Mais, comme la maladie mentale ne se soigne pas comme une grippe, les patients reviennent. Ce que les soignants nomment la politique du « tourniquet » ou de l’« éternel retour ». Pour faire face au problème de la chronicité – on ne sort pas de l’hôpital guéri –, le système renvoie les patients aux familles, qui supportent une charge énorme, au médico-social et de plus en plus au social, pour ne pas dire à la charité publique.

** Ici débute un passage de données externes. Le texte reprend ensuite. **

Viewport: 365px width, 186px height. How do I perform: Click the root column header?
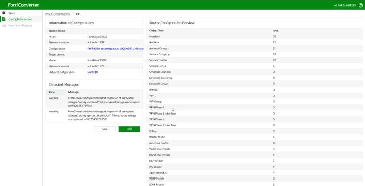[275, 30]
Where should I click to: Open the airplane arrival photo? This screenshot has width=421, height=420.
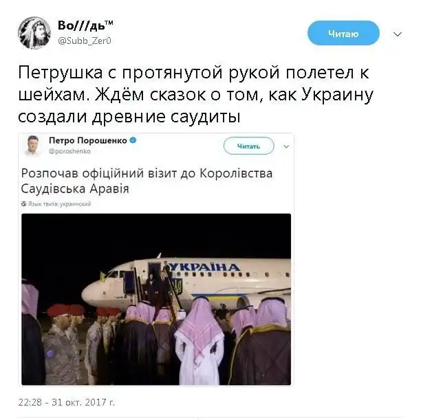[156, 299]
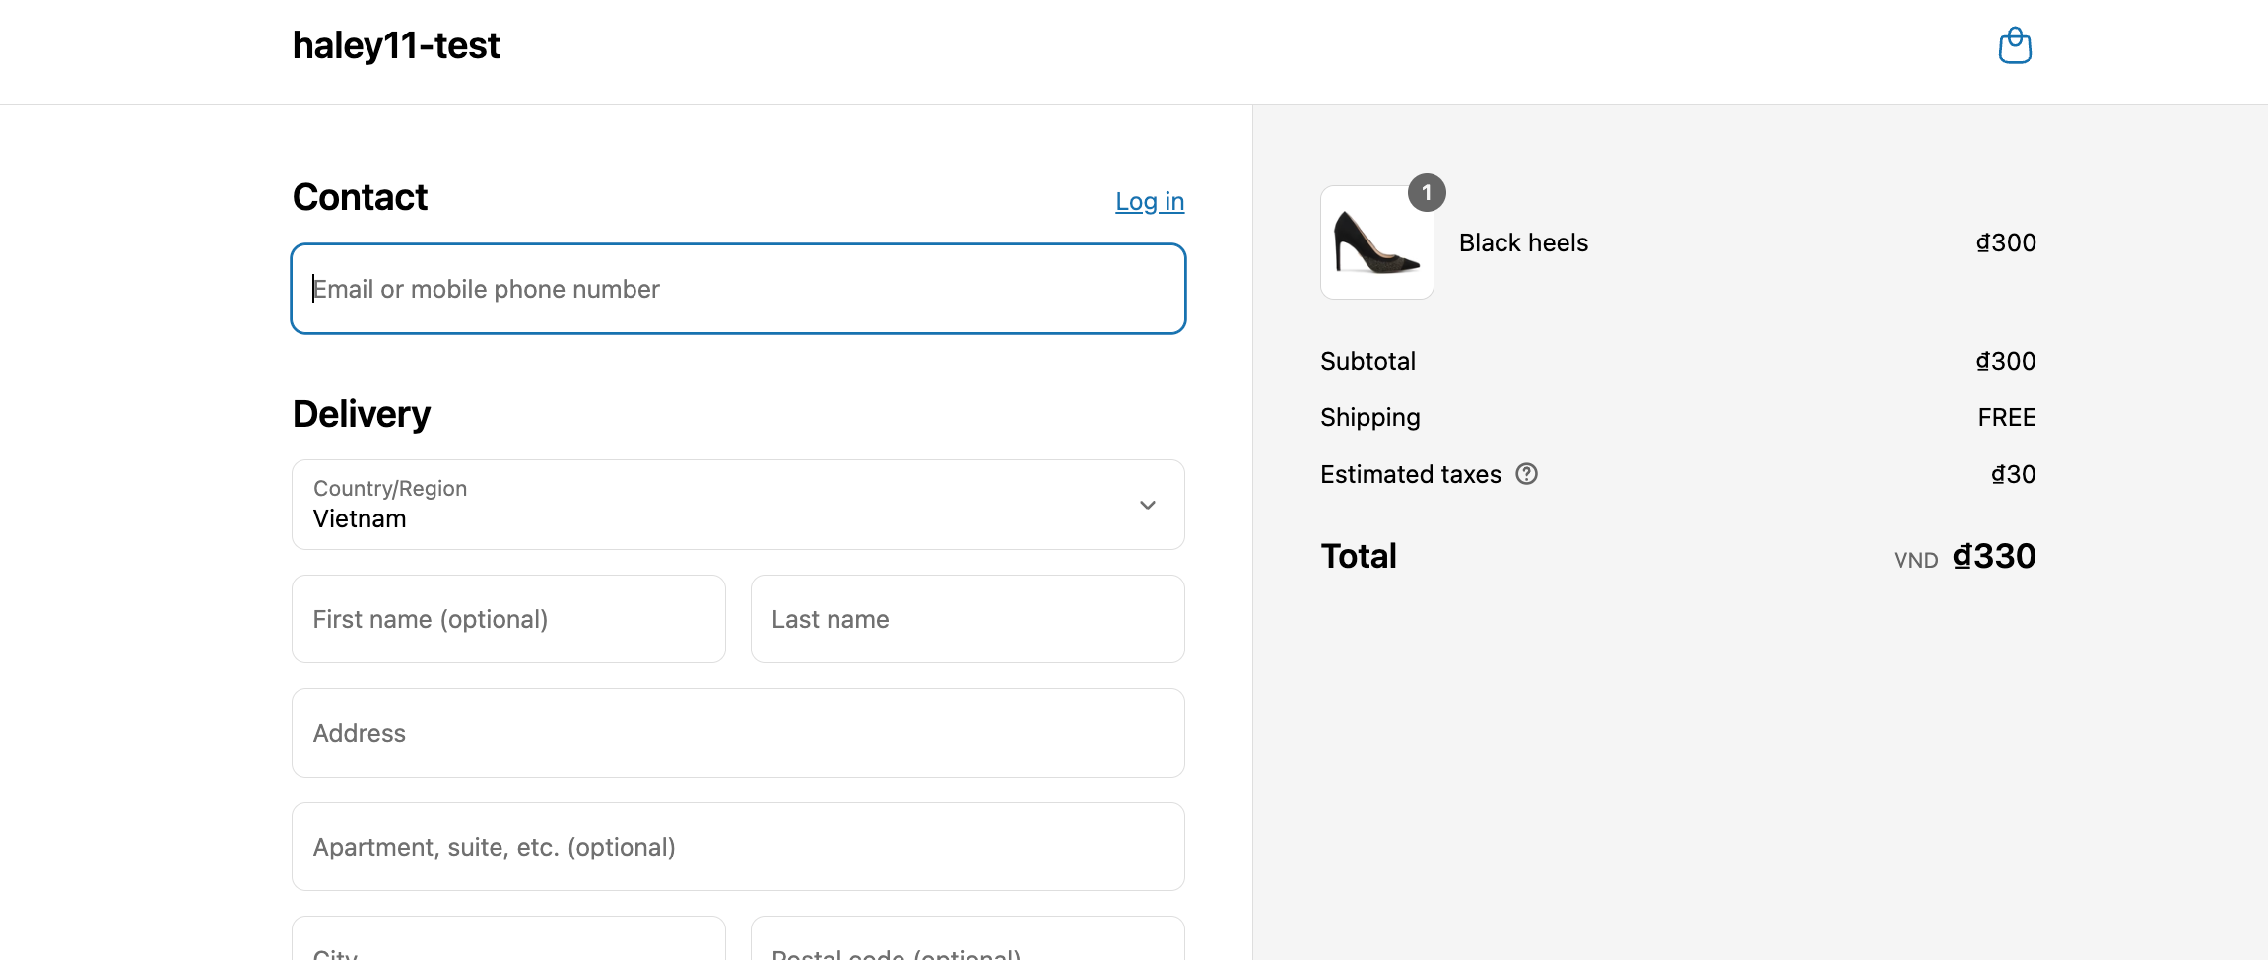The height and width of the screenshot is (960, 2268).
Task: Click the Delivery section heading
Action: pyautogui.click(x=362, y=414)
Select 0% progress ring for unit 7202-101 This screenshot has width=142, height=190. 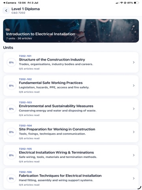pos(11,63)
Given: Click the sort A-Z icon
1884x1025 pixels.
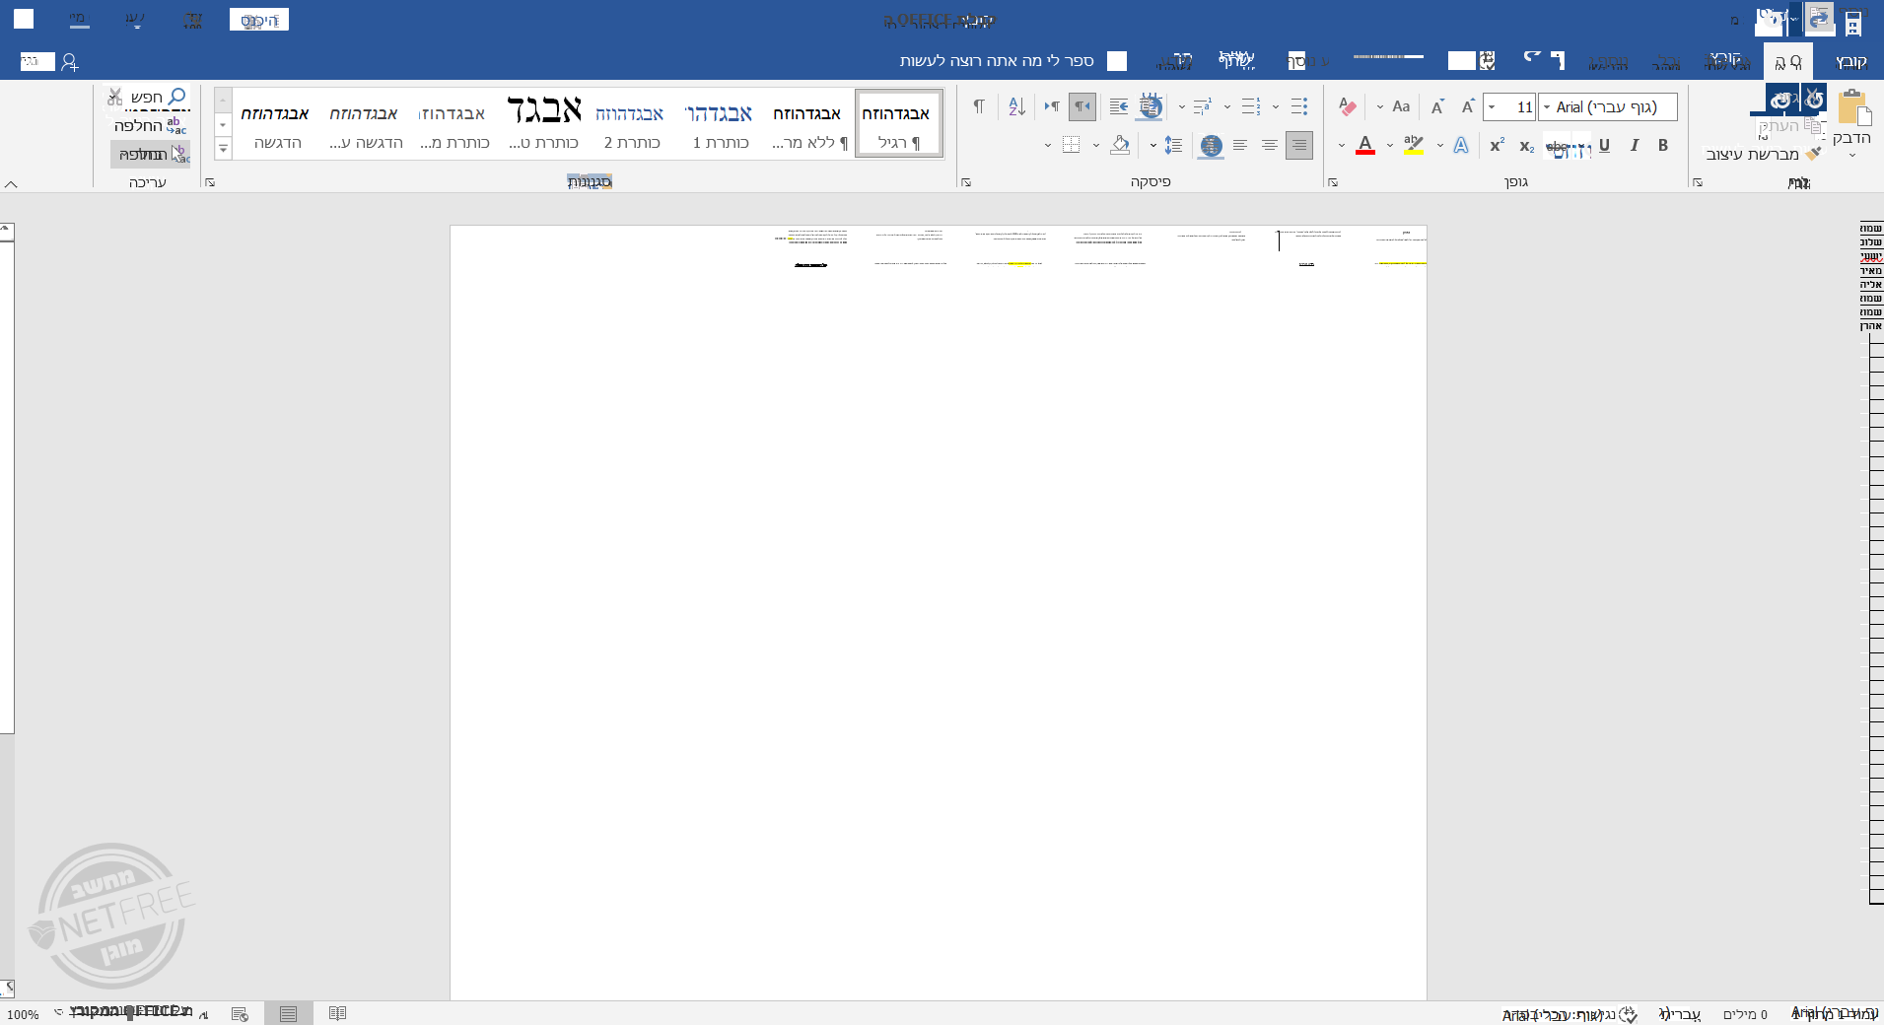Looking at the screenshot, I should pos(1017,106).
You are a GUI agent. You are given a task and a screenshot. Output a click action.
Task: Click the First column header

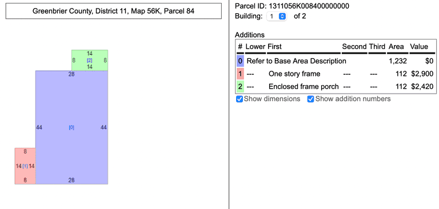[x=274, y=46]

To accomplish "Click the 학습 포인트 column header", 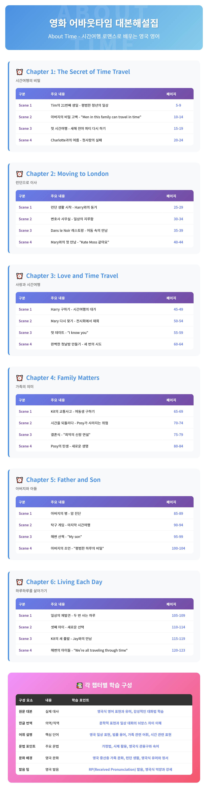I will (80, 700).
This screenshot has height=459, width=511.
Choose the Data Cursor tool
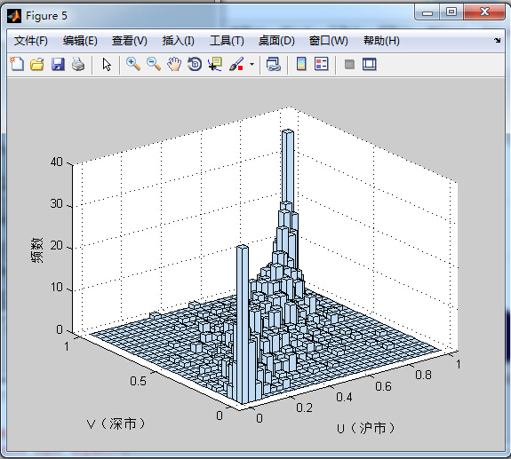215,64
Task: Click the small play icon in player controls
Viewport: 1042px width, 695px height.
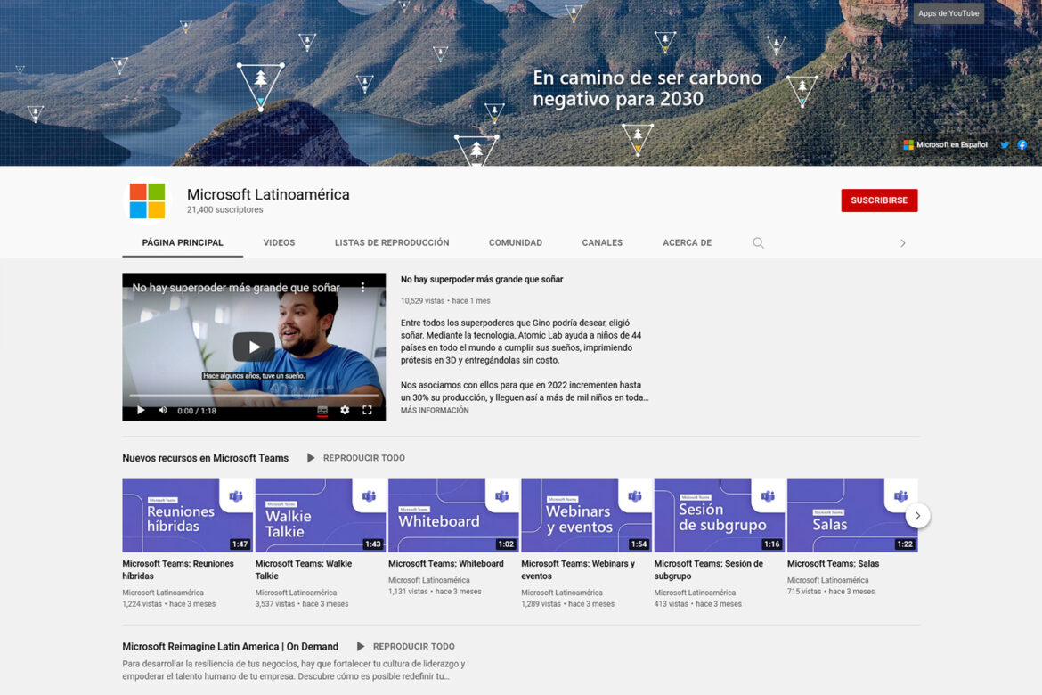Action: [x=141, y=410]
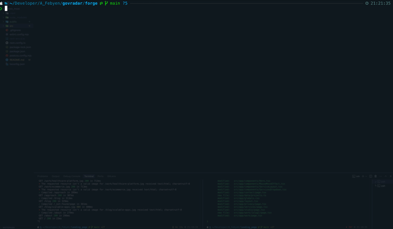This screenshot has height=229, width=393.
Task: Click the new terminal plus icon
Action: click(363, 176)
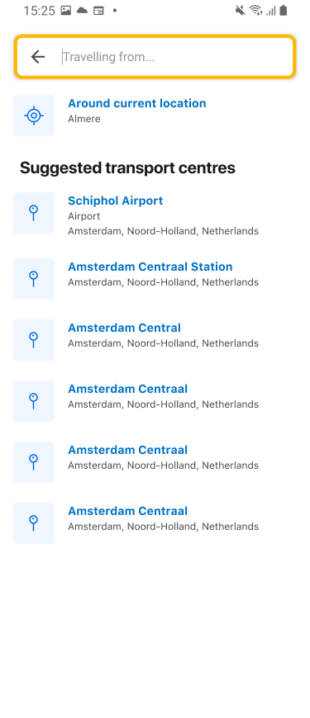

Pour opérer un tel renversement, il a fallu réduire à néant des dizaines d’années de travail théorique, remettre en cause, d’une façon ouverte ou rampante, le formidable mouvement de « désaliénisme » qui avait été lancé en France pendant la Résistance et à la Libération. Celui-ci prônait la fin de l’asile, qui, loin de soigner, aggravait l’état des malades, et le retour dans la cité, afin d’« utiliser le potentiel soignant du peuple », selon la belle phrase de Lucien Bonnafé, l’un des animateurs de ce courant. L’hôpital devait ne constituer qu’un outil parmi d’autres – dont il fallait d’ailleurs modifier le fonctionnement – et confier le soin à une équipe (psychiatres, infirmiers, aides-soignants, psychologues), pivot de l’organisation sur un territoire donné, le plus petit possible, le « secteur ». Cette démarche impliquait un autre regard sur la folie et la considérait dans toutes ses dimensions – sociale, psychique et biologique, humaine pour tout dire.

Désormais, le secteur est remis en cause au profit de « territoires de santé » plus vastes, avec un retour au regroupement des pathologies – comme au temps de l’asile, où il y avait le pavillon des gâteux et celui des agités – dénoncé comme aliénant par les psychiatres progressistes de l’après-guerre ; avec la contestation de la nécessaire « continuité des soins », dans et hors de l’hôpital ; avec l’apparition du concept flou de « santé mentale », qui noie délibérément la folie dans la « souffrance psychique » de masse, visant à « psychiatriser » la misère et à éviter de poser les questions sociales et politiques que celle-ci soulève.

La maladie mentale est de nouveau réduite – sous l’impulsion de la puissante psychiatrie américaine – à sa composante biologique, le malade réduit à d’hypothétiques dysfonctionnements de son cerveau. Il n’est plus un sujet avec qui l’on établit une relation, mais est devenu un objet dont on peut traiter chimiquement les symptômes lorsqu’il présente un danger pour la société, avant de l’envoyer mourir – psychiquement ou réellement – dans un foyer sordide, dans la rue ou en prison.